C) 皮膚生検によるオンコセルカ検査成績

 

皮膚生検はバイキ地区のバンザ村でのみ実施した。その結果は表3に示すごとく生検標本では受診者全員の33名がオンコセルカミク口フィラリア陰性であった。この生検標本は乾燥させて日本に持ち帰り、現在染色して検査中である。

 

D) 血液検査成績

 

血液検査はバイキ地区のバンザ村の住民40名についてのみ実施した。現地で採血して風乾後日本に持ち帰り、濃塗標本は溶血後、薄層塗抹標本はそのままメタノール固定、ギムザ染色を行って、濃塗標本では血中ミクロフィラリアを、薄層塗抹標本は血中ミクロフィラリアとマラリア原虫の検索を現在実施中である。

 

6) 考察

 

本年度は一昨年の5月から昨年の10月まで中央アフリカで暴動が起こり、現在、現地の情勢は一応落ち着いているものの地方には反政府の反乱軍やゲリラが出没するとのことで、ブアール地区のケラ・セルジャン村の検診治療を中止し、首都バンギー近郊のウワンゴでの検診を主体に行った。

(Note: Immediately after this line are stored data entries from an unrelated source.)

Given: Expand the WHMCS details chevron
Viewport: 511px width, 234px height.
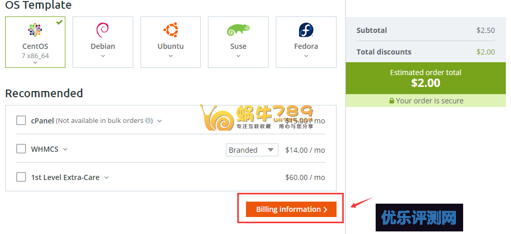Looking at the screenshot, I should (65, 149).
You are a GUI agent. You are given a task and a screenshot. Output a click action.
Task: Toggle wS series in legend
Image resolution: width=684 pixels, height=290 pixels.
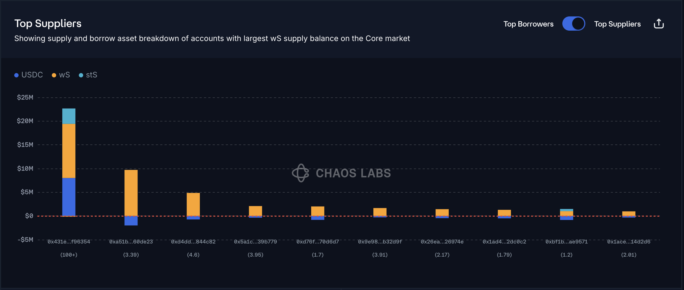[x=64, y=75]
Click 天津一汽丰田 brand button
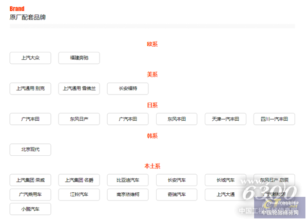Image resolution: width=308 pixels, height=221 pixels. 225,119

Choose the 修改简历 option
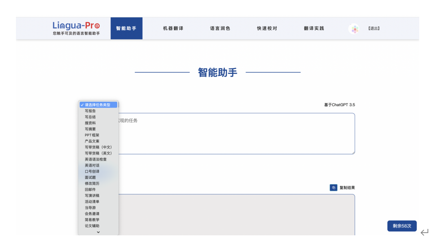tap(92, 183)
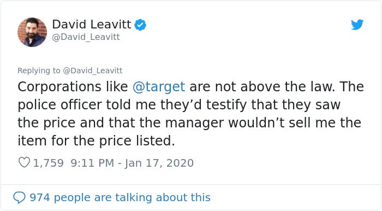The image size is (382, 211).
Task: Click the @David_Leavitt handle under the name
Action: click(x=86, y=37)
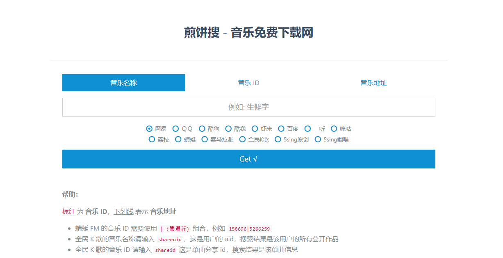Viewport: 503px width, 258px height.
Task: Choose QQ as the music source
Action: coord(176,129)

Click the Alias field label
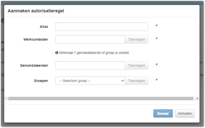coord(44,27)
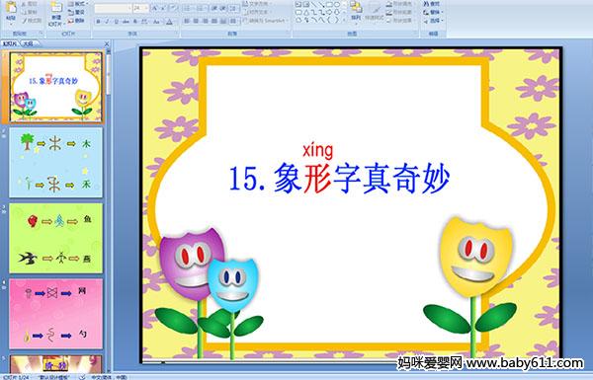
Task: Click the Paste clipboard icon
Action: pyautogui.click(x=11, y=11)
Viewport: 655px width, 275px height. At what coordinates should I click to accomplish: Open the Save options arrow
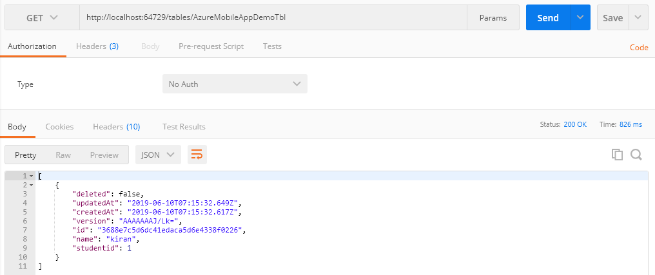coord(638,18)
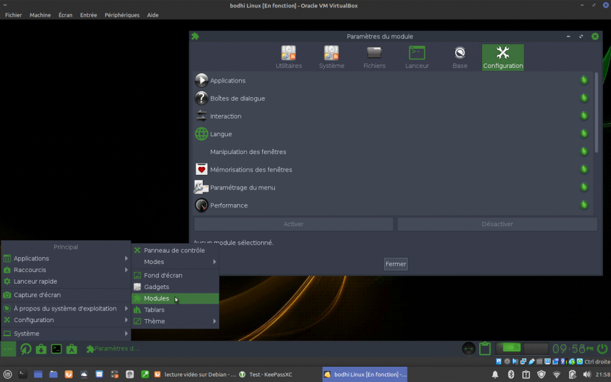
Task: Click the Fermer button
Action: pos(395,264)
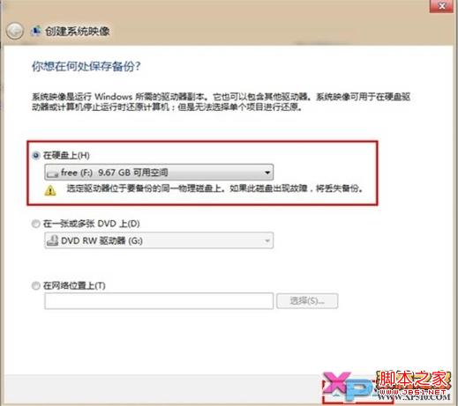458x406 pixels.
Task: Open the free (F:) 9.67 GB combo box
Action: click(159, 173)
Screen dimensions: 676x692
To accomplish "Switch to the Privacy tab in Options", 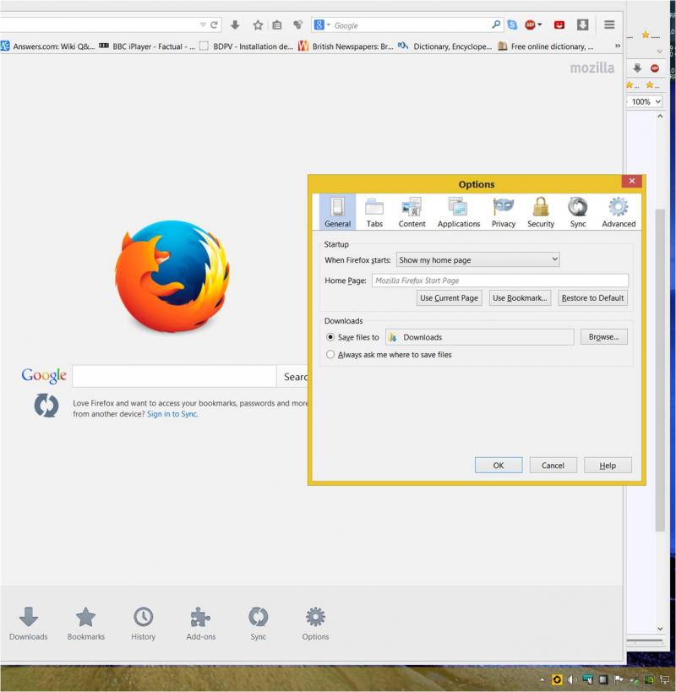I will point(504,212).
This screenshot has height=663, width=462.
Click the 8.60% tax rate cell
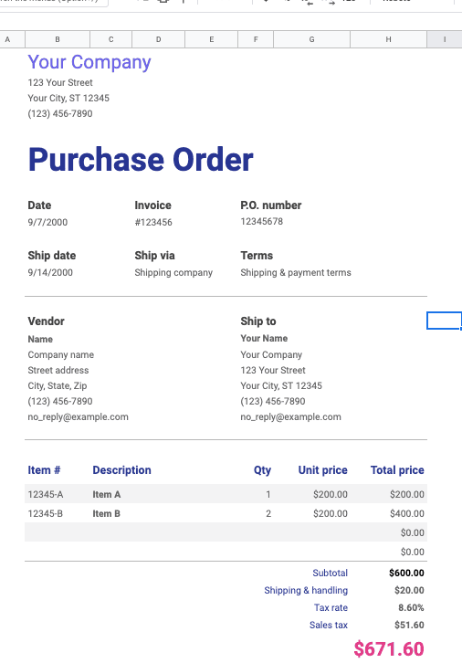pyautogui.click(x=411, y=607)
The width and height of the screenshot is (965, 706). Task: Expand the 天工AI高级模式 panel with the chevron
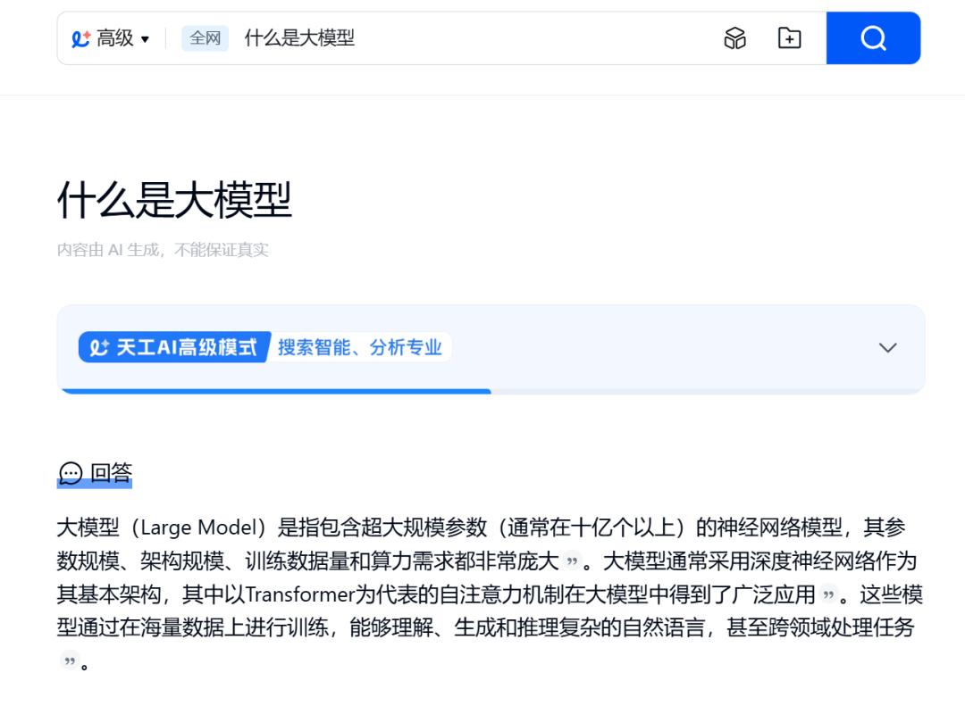click(887, 348)
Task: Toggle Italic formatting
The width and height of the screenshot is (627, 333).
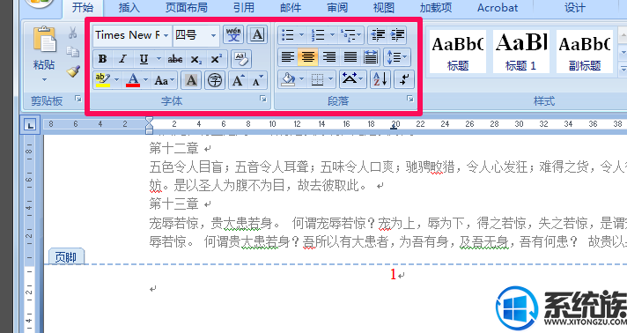Action: [x=122, y=59]
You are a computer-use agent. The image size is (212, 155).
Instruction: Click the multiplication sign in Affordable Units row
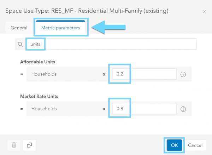[104, 75]
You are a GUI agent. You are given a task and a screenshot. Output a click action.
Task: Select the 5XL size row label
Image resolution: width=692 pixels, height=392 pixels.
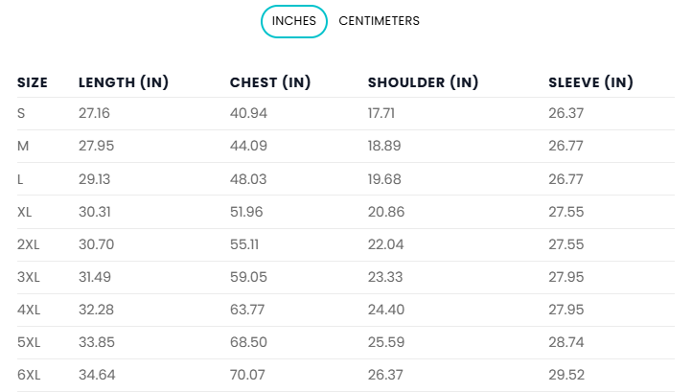tap(29, 342)
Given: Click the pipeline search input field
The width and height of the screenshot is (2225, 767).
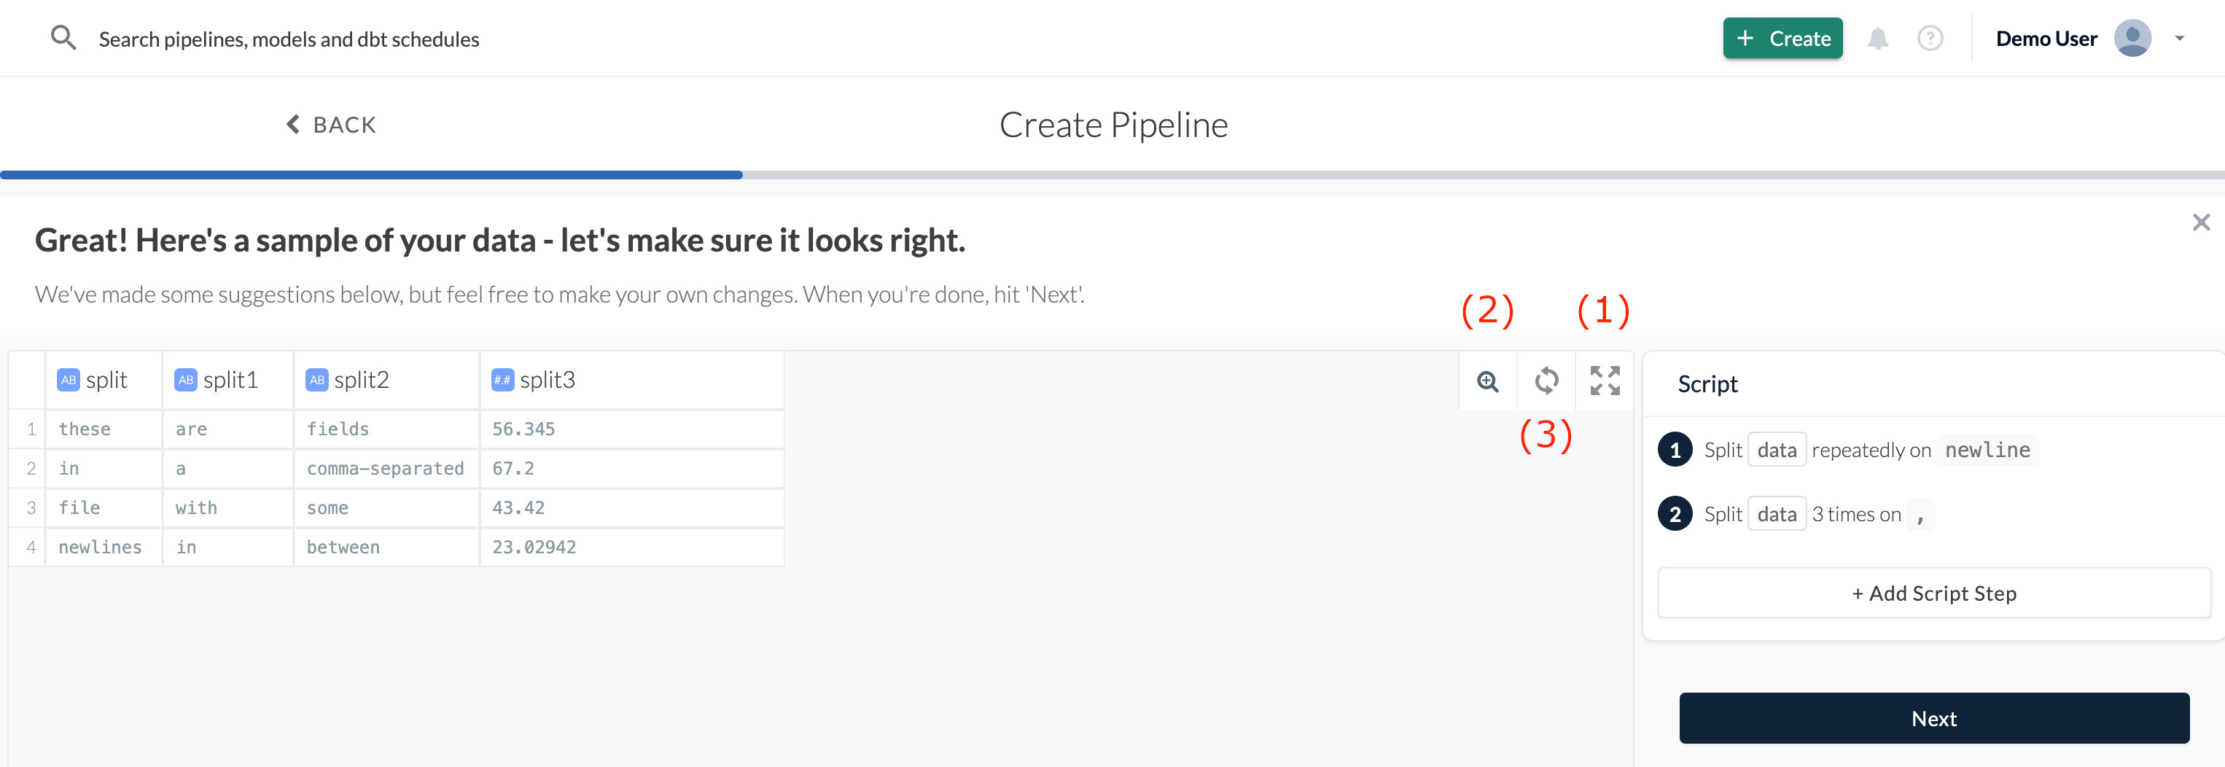Looking at the screenshot, I should [x=288, y=40].
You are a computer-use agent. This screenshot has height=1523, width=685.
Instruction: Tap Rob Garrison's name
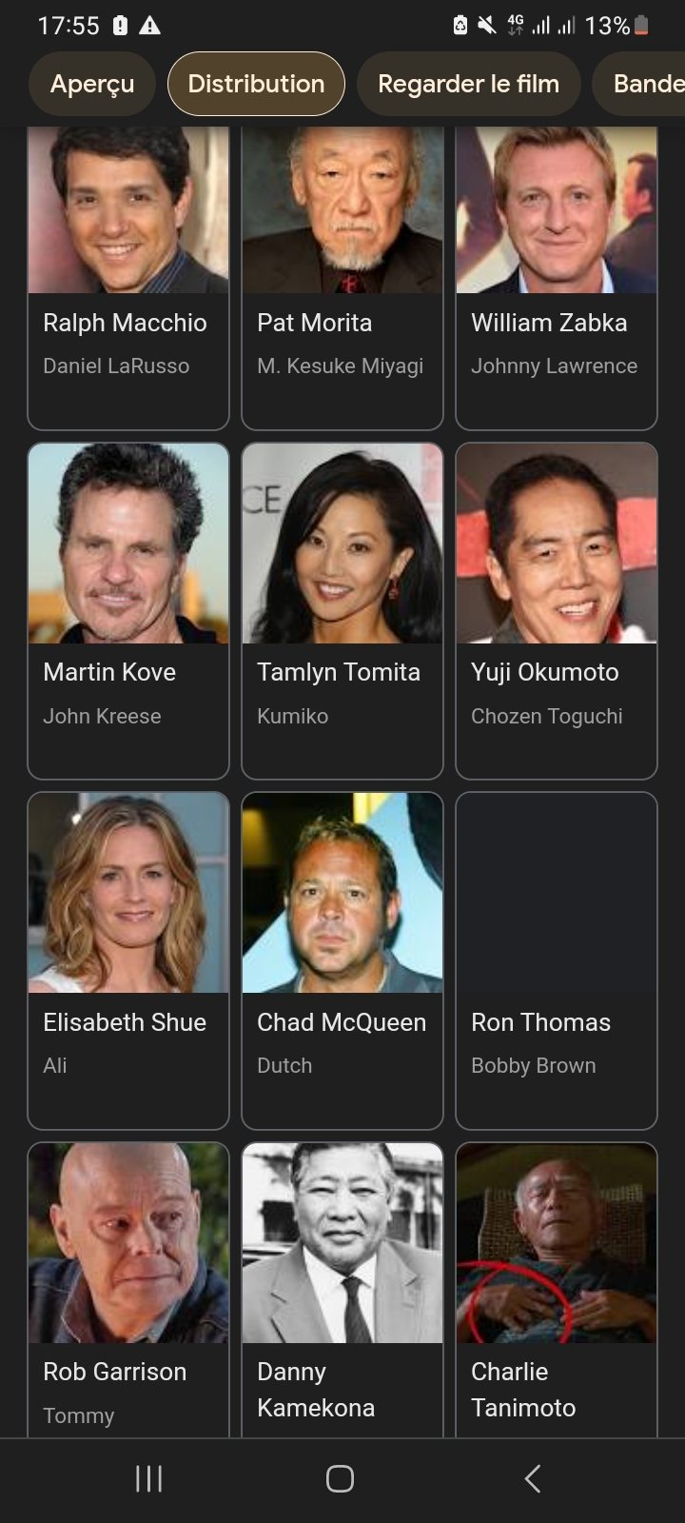pyautogui.click(x=115, y=1372)
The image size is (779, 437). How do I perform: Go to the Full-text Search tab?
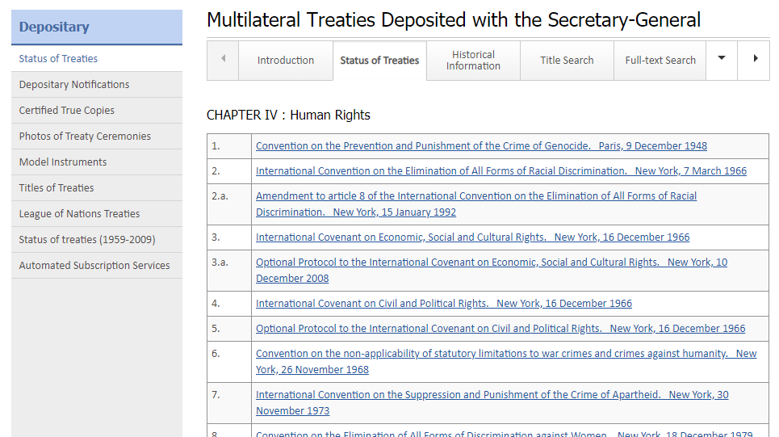tap(660, 61)
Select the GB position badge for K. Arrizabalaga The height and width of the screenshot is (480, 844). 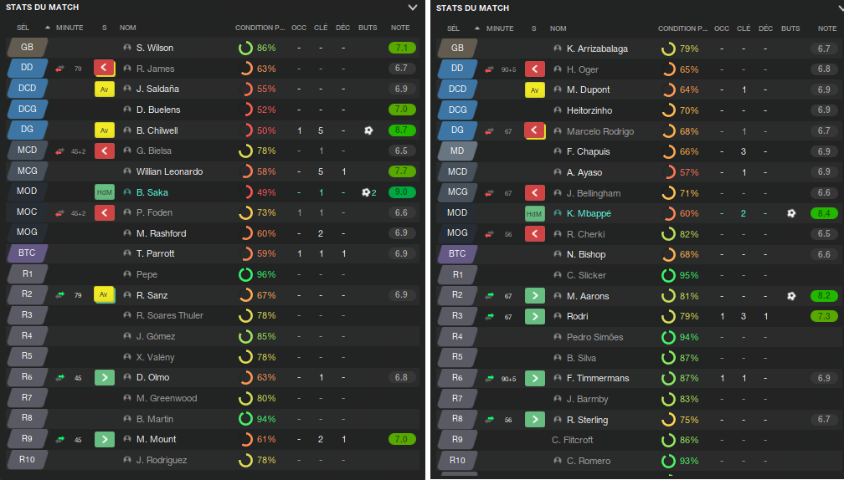[457, 48]
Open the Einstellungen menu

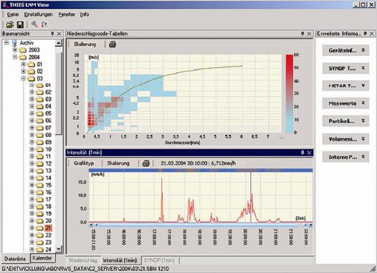(38, 14)
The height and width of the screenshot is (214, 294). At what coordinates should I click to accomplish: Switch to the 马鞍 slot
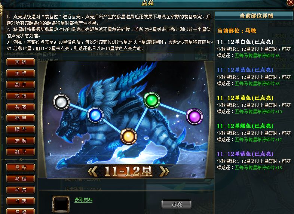point(21,167)
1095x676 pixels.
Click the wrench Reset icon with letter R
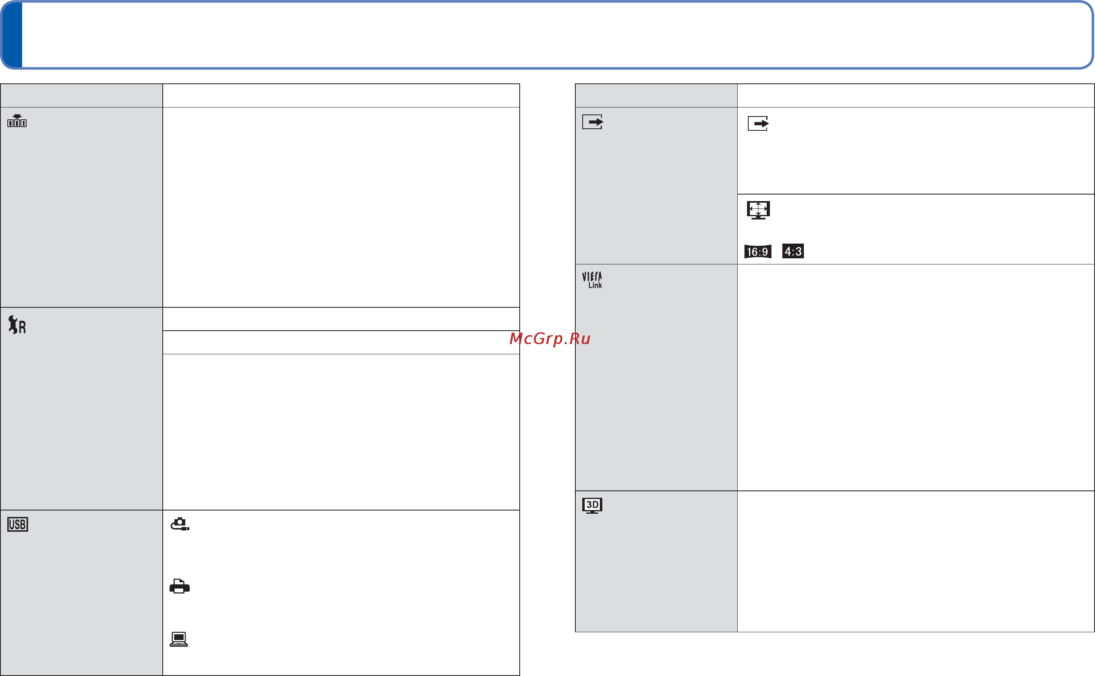coord(17,325)
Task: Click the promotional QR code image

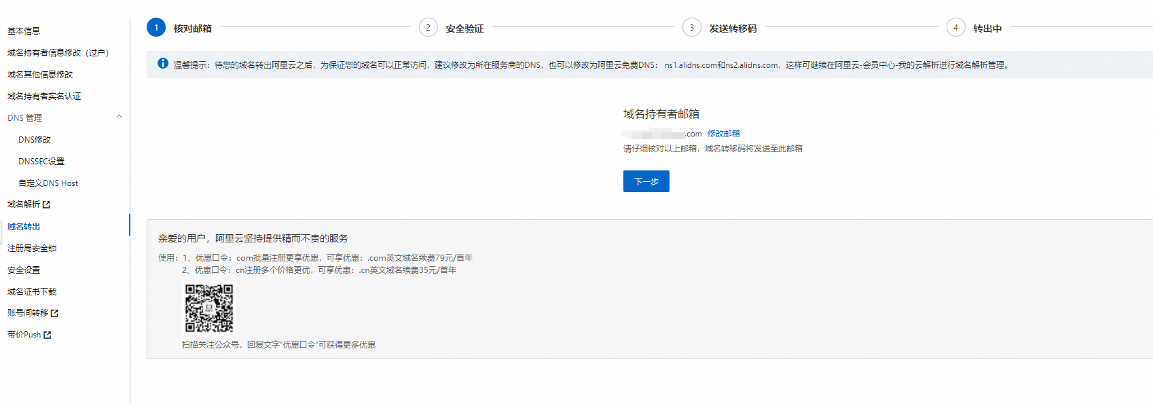Action: coord(209,308)
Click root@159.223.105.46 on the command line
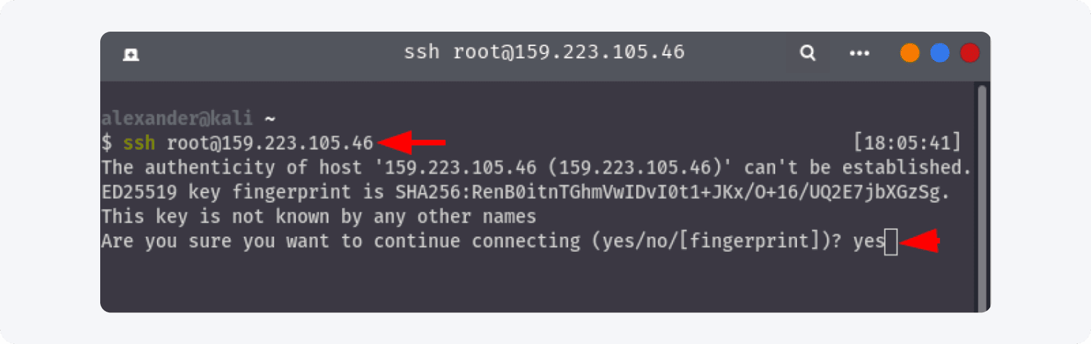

その他の地区としてはバンギーから110kmと日帰りが可能となバイキ地区バンザ村の検診も一日行った。このバンザ村行きには大使館のアドバイスにより憲兵が一人護衛として同行したが途中何事もなく、むしろ現地の人たちが私どもの検診をずっと待っていたとのことで、憲兵も初めての経験だと非常に驚き、また同行した日本大使館の斉藤医務官も初めて現地の人たちと直接接触して診察が出来たと喜んで下さった。バンザ村にも健康手帳を交付しているが、村民は健康手帳を大切に保管して有効に使用しており、斉藤医務官も非常に興味を示しておられた。またウワンゴ診療所やバンザ村で現地協力をしてくれた医師、看護夫、技術者も我々の過去の検診に従事した経験のある人たちで、検診遂行には全く支障が無かった。